## Problem requirements
Exact reproduction required: the lines below from the line with "Vedonlyöntistrategia (1461, 1411)" to the line with "Tennisvihjeet (1329, 1371)", both ends included, and no others.

## Information supplied
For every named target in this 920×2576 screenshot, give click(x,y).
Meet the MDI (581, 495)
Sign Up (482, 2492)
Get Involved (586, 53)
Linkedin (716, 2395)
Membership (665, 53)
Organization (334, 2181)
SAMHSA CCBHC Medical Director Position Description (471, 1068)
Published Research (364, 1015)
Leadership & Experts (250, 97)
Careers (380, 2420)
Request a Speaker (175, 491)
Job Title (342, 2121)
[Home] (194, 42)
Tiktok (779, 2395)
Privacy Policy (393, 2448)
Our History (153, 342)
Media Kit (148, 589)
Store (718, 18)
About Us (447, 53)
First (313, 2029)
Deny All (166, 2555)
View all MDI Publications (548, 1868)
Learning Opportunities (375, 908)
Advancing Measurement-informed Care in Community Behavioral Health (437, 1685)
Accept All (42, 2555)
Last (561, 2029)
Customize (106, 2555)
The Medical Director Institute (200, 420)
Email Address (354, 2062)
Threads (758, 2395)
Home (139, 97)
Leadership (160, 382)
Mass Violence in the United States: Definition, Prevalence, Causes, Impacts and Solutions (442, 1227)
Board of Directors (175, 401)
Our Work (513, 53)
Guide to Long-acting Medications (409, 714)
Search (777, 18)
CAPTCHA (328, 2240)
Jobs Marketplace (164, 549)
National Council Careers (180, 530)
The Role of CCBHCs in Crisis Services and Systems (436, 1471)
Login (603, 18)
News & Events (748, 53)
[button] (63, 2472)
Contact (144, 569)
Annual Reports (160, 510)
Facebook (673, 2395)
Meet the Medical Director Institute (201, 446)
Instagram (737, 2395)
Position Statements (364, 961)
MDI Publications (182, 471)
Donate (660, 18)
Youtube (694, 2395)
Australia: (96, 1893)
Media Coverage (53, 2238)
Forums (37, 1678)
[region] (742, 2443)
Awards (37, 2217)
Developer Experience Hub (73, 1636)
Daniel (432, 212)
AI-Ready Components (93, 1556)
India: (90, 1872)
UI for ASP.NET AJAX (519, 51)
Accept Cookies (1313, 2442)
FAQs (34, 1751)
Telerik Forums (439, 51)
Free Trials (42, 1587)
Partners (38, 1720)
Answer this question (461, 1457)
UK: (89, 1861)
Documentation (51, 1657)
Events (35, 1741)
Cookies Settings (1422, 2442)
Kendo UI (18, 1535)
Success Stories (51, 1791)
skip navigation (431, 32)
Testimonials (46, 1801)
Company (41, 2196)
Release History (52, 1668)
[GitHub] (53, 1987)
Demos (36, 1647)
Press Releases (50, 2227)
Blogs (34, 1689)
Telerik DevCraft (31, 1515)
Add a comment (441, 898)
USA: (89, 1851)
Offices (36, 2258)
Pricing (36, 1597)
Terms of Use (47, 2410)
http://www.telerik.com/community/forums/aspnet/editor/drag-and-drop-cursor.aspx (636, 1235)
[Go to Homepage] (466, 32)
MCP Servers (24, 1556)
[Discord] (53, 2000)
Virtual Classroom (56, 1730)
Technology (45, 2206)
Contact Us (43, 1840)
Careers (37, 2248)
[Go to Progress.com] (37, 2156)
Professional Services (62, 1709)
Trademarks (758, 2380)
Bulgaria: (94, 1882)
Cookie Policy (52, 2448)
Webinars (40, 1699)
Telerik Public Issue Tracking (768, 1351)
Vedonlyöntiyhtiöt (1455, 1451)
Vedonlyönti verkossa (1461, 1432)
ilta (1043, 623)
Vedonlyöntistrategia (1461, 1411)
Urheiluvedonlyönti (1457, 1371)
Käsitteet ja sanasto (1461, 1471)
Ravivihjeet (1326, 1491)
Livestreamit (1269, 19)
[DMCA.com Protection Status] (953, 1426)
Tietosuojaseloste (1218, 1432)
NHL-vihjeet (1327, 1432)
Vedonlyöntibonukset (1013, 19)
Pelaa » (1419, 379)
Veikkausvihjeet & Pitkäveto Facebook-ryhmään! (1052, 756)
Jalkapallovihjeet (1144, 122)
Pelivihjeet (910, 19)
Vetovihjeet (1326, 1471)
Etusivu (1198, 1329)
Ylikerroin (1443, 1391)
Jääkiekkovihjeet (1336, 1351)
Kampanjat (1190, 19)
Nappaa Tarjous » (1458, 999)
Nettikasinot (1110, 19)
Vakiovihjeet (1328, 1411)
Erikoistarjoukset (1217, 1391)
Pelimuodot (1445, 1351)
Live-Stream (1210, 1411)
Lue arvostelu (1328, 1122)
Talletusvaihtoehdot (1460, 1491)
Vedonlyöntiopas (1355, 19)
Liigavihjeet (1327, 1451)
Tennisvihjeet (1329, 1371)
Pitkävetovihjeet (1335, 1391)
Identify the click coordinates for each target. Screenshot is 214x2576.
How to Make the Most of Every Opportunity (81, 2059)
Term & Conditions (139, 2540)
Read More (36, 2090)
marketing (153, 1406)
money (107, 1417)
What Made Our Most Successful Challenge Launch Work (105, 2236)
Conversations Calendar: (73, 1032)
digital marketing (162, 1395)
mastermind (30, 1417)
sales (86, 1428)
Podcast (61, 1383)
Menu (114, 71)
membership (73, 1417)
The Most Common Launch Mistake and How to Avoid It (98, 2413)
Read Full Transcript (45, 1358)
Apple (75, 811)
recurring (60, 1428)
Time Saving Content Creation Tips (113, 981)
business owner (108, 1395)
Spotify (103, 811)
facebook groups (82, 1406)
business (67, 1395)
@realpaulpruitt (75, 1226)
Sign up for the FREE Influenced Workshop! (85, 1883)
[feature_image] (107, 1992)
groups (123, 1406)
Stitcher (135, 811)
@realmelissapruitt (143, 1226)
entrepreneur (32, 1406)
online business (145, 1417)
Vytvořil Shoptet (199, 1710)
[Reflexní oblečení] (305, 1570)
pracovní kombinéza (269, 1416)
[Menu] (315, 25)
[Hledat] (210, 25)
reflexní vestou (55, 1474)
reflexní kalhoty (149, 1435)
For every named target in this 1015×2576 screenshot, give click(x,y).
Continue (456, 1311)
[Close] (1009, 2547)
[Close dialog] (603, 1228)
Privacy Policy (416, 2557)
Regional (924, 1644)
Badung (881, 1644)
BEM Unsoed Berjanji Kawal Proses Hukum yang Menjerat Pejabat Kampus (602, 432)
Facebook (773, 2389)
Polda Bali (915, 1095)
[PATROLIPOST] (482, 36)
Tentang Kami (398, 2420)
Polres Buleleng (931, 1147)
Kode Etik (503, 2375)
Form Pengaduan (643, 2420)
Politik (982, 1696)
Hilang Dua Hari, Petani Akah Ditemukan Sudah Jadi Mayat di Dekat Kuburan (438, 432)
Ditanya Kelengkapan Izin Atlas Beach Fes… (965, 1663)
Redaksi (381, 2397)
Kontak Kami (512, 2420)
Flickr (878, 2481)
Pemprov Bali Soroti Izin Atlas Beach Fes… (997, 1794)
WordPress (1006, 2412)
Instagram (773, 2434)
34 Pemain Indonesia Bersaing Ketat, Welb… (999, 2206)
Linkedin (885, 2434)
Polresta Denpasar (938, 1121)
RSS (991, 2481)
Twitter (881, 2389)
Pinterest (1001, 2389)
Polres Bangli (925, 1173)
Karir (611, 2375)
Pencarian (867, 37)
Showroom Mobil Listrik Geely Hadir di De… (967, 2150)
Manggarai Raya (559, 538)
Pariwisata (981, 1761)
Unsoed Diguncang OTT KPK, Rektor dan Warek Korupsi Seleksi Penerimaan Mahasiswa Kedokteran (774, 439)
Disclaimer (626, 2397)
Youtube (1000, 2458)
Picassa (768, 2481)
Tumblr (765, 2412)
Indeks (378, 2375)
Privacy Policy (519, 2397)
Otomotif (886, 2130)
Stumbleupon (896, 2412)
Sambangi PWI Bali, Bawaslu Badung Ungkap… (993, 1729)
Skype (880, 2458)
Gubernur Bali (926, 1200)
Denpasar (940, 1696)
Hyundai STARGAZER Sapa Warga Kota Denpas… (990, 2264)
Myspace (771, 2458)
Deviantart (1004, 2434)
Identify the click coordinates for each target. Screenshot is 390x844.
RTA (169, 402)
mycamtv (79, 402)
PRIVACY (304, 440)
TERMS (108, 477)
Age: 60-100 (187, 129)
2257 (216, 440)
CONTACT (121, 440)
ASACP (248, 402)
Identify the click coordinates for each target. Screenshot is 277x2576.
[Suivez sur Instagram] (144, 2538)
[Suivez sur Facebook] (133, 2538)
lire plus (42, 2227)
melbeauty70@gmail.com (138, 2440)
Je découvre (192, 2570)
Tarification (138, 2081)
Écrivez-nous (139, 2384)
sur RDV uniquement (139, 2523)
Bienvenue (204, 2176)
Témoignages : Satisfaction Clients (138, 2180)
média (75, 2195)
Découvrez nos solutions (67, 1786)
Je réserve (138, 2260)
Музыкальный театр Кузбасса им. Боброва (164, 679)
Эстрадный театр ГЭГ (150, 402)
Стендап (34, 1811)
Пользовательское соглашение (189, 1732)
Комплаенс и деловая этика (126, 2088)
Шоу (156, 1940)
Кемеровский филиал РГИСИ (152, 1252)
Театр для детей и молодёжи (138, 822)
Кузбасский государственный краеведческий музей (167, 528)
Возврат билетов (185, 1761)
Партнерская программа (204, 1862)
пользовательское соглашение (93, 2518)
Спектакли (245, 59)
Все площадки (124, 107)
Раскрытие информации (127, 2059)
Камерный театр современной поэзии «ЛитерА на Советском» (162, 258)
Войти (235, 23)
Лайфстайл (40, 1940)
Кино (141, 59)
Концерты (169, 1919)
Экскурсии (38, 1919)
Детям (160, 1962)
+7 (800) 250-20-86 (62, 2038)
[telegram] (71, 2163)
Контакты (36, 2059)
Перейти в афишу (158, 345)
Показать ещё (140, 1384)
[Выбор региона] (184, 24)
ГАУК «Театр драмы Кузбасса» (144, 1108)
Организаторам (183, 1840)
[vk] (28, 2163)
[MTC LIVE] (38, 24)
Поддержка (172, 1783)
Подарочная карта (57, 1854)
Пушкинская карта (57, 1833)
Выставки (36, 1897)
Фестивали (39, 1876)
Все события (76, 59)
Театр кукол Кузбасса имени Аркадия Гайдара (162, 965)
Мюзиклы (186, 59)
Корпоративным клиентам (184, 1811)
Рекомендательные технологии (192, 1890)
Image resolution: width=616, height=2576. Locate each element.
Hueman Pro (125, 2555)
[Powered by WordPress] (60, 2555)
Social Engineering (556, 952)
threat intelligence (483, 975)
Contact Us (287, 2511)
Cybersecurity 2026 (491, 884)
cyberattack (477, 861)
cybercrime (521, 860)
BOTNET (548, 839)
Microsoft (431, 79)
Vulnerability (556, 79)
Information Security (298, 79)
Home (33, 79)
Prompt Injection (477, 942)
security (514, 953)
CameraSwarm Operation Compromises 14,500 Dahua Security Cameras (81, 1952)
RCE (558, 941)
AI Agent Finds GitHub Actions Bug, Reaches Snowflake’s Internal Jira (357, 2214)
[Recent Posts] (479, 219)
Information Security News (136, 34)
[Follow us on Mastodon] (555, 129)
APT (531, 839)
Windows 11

## Written answer
Vedonlyöntistrategia (1461, 1411)
Urheiluvedonlyönti (1457, 1371)
Käsitteet ja sanasto (1461, 1471)
Ravivihjeet (1326, 1491)
Livestreamit (1269, 19)
[DMCA.com Protection Status] (953, 1426)
Tietosuojaseloste (1218, 1432)
NHL-vihjeet (1327, 1432)
Vedonlyöntibonukset (1013, 19)
Pelaa » (1419, 379)
Veikkausvihjeet & Pitkäveto Facebook-ryhmään! (1052, 756)
Jalkapallovihjeet (1144, 122)
Pelivihjeet (910, 19)
Vetovihjeet (1326, 1471)
Etusivu (1198, 1329)
Ylikerroin (1443, 1391)
Jääkiekkovihjeet (1336, 1351)
Kampanjat (1190, 19)
Nappaa Tarjous » (1458, 999)
Nettikasinot (1110, 19)
Vakiovihjeet (1328, 1411)
Erikoistarjoukset (1217, 1391)
Pelimuodot (1445, 1351)
Live-Stream (1210, 1411)
Lue arvostelu (1328, 1122)
Talletusvaihtoehdot (1460, 1491)
Vedonlyöntiopas (1355, 19)
Liigavihjeet (1327, 1451)
Tennisvihjeet (1329, 1371)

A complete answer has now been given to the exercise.